The responsible entity should consider suspending investor subscriptions and redemptions during the termination process of an open-end fund with a view to protecting the interests of investors.

Good Practice 6

The termination plan should be approved by the responsible entity of the fund. In relevant circumstances, the custodian should also approve the termination plan.

Good Practice 7

The responsible entity should clearly communicate to investors the decision to merge a fund with another fund.

Good Practice 8

To the extent possible, the responsible entity should only offer investors the option to merge where the receiving fund has similar investment objectives, policies and risk profile to the terminating investment fund. [3]

Good Practice 9

The responsible entity should offer investors the right to redeem free of redemption or exit charges before the merger takes place. Investors should be informed of the available alternatives sufficiently in advance.

Good Practice 10

Where the decision to merge is for commercial reasons, the responsible entity should incur all costs. Where the responsible entity proposes not to incur these costs, this decision should be documented in the investor communication including a rationale for the decision.

Good Practice 11

The responsible entity should ensure that appropriate/adequate information about the termination process is communicated to all investors concurrently and in an appropriate and timely manner. Investors should be kept up to date as circumstances change.

Good Practice 12

The responsible entity should - during the termination process and in the context of valuing assets of the terminating fund

  • ensure that fair valuation of the assets will apply; and
  • seek to address conflicts of interest arising.

Good Practice 13

The responsible entity may offer professional investors in a terminating fund the ability to redeem in specie where the consent of the investor has been obtained, while ensuring the best interests of other investors in the fund are not jeopardised.

Good Practice 14

The responsible entity may use side pockets as part of the termination process where the ability to side pocket assets is provided for in the fund documentation.

Good Practice 15

In the context of a fund of finite duration, the responsible entity should, a reasonable period in advance of the fund’s anticipated termination date, consider the procedures that will be required to achieve an orderly wind-up of the fund.
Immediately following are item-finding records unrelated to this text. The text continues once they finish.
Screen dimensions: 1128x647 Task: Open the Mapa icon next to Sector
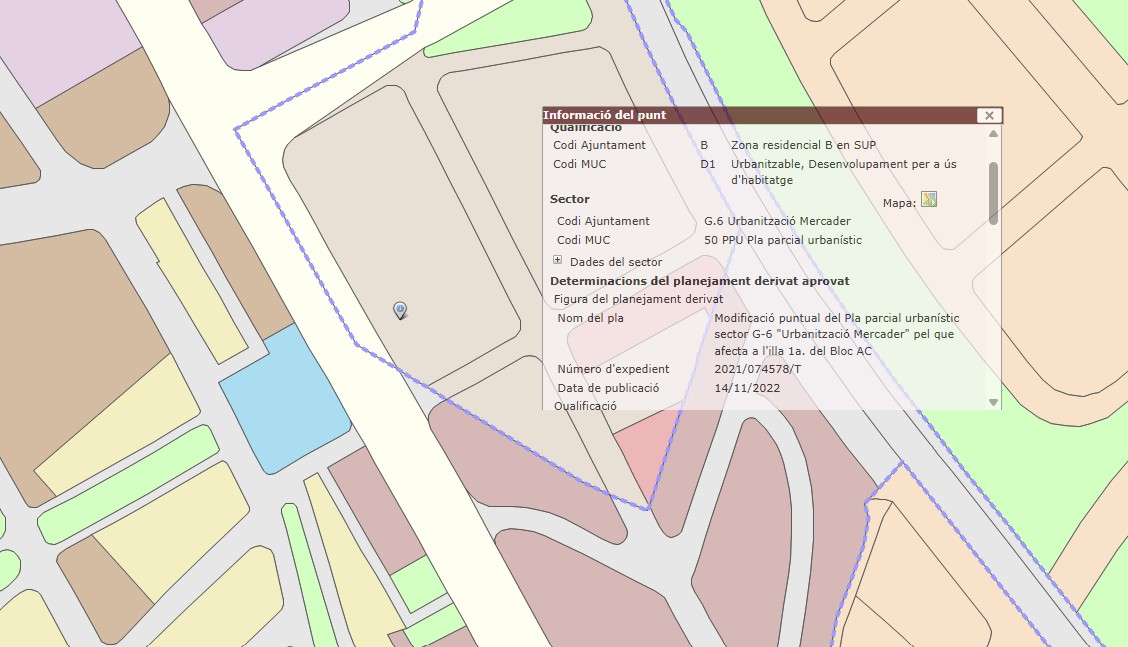click(x=929, y=200)
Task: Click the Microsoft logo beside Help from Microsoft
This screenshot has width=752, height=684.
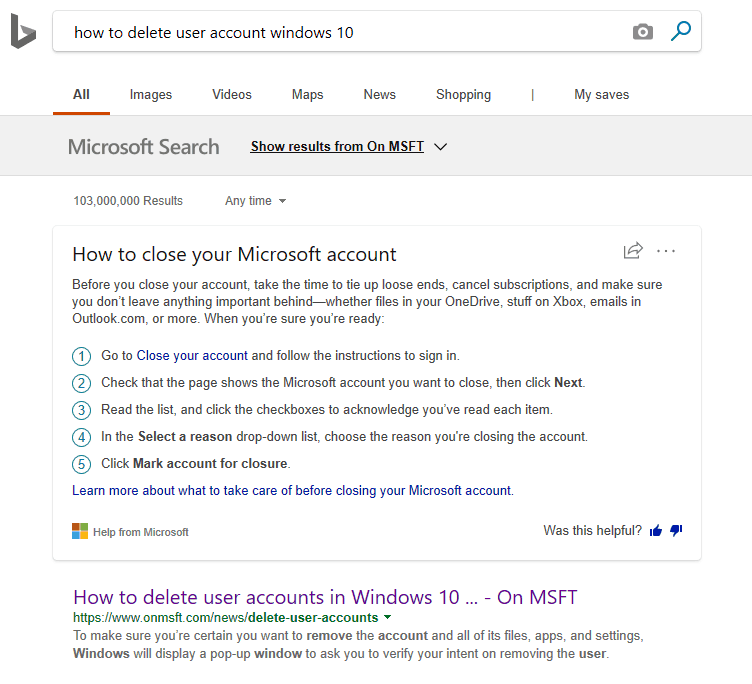Action: click(x=80, y=531)
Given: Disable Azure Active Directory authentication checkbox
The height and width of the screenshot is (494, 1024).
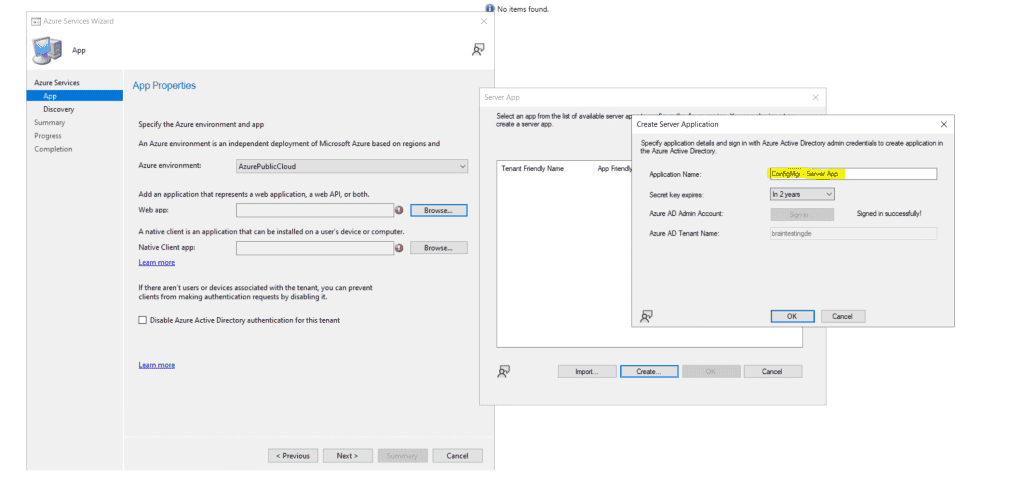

If you have questions or comments, please contact the undersigned or Susan Olson (+1-202-326-5813, susan.olson@iciglobal.org).

 

Eva M. Mykolenko
Associate Chief Counsel - Securities Regulation

endnotes

[1] The Report is available at http://www.iosco.org/library/pubdocs/pdf/IOSCOPD542.pdf.

[2] The “responsible entity” is described as the entity/entities responsible for the overall operation of the fund and in particular its compliance with the legal/regulatory framework in a jurisdiction. The identification of the responsible entity may vary among countries and types of funds. In some countries, the responsible entity could be the management company, the fund operator or the fund itself. In others, the management company may play a role in carrying out the principles but may be overseen by an independent body, e.g., board of directors.

[3] The notes indicate that some national laws may permit a merger with a fund that has different investment and risk strategies. Report at paragraph 55.